> **Task item**: Copy out, exactly as written, only the line containing "has height=576, width=1185." and the lines after it through the end of the records.

> **Given entries**:

◆ ◆ ◆

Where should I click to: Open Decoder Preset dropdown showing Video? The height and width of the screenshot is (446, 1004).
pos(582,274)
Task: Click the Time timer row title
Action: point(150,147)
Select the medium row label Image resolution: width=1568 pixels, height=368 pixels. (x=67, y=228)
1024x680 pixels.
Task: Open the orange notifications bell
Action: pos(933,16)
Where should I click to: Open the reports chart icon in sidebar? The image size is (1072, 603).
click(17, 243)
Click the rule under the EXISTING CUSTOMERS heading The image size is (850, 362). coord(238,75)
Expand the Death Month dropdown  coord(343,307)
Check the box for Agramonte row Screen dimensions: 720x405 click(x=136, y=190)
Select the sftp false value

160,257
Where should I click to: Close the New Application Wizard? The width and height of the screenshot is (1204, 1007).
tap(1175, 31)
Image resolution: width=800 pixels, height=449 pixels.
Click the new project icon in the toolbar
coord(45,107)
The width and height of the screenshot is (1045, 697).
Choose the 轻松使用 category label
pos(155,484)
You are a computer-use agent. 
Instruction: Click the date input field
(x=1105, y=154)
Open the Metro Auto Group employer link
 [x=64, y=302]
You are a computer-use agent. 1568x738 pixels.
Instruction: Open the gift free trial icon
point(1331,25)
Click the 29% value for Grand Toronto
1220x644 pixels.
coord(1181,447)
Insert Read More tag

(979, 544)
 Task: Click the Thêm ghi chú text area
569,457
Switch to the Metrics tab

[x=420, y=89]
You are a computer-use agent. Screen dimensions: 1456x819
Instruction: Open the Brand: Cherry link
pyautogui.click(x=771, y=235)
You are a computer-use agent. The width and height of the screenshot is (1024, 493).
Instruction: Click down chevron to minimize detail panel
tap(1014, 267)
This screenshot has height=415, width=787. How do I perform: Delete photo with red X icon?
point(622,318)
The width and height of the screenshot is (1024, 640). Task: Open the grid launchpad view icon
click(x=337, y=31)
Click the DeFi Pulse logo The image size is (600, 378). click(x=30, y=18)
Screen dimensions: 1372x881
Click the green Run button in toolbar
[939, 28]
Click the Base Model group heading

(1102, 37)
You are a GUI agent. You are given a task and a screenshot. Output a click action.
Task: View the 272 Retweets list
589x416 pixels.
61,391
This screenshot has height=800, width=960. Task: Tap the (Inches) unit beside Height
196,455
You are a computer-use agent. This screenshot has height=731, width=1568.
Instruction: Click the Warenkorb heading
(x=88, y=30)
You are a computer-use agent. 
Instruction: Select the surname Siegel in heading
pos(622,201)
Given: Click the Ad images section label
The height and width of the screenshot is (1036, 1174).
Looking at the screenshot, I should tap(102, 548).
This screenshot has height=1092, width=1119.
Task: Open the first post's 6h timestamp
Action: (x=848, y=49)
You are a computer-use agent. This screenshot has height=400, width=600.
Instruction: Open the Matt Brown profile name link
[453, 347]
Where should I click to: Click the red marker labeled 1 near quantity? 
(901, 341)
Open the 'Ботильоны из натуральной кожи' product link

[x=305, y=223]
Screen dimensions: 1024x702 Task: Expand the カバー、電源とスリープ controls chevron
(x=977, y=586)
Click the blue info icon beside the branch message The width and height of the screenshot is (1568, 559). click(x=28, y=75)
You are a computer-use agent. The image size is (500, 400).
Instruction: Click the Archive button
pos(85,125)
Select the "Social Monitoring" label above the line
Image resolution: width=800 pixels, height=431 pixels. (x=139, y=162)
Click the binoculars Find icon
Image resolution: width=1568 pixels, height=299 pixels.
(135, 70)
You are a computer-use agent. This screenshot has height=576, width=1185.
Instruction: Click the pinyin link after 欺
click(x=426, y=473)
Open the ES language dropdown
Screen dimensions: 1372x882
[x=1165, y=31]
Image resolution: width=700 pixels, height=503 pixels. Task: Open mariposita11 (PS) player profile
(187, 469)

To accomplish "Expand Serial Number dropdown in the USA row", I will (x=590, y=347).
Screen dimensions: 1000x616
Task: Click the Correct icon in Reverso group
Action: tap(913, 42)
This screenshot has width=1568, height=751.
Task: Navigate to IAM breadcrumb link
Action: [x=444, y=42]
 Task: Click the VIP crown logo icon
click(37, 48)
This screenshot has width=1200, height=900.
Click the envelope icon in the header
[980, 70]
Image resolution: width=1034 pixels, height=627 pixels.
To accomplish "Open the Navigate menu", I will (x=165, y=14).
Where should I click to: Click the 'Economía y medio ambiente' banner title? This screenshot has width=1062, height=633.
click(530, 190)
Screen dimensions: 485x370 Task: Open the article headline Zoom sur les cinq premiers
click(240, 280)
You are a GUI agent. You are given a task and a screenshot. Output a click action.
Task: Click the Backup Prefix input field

◆ ◆ ◆

> **Response below**:
You are a computer-use agent. This screenshot has height=576, width=1185.
Instruction: Click the pinyin link after 欺
click(x=426, y=473)
Open the ES language dropdown
Screen dimensions: 1372x882
[x=1165, y=31]
Image resolution: width=700 pixels, height=503 pixels. Task: Open mariposita11 (PS) player profile
(187, 469)

To accomplish "Expand Serial Number dropdown in the USA row", I will (x=590, y=347).
Screen dimensions: 1000x616
Task: Click the Correct icon in Reverso group
Action: tap(913, 42)
This screenshot has width=1568, height=751.
Task: Navigate to IAM breadcrumb link
Action: [x=444, y=42]
 Task: Click the VIP crown logo icon
click(37, 48)
This screenshot has width=1200, height=900.
Click the envelope icon in the header
[980, 70]
Image resolution: width=1034 pixels, height=627 pixels.
To accomplish "Open the Navigate menu", I will (x=165, y=14).
Where should I click to: Click the 'Economía y medio ambiente' banner title? This screenshot has width=1062, height=633.
click(530, 190)
Screen dimensions: 485x370 Task: Open the article headline Zoom sur les cinq premiers
click(240, 280)
You are a GUI agent. You are given a task and a screenshot. Output a click action.
Task: Click the Backup Prefix input field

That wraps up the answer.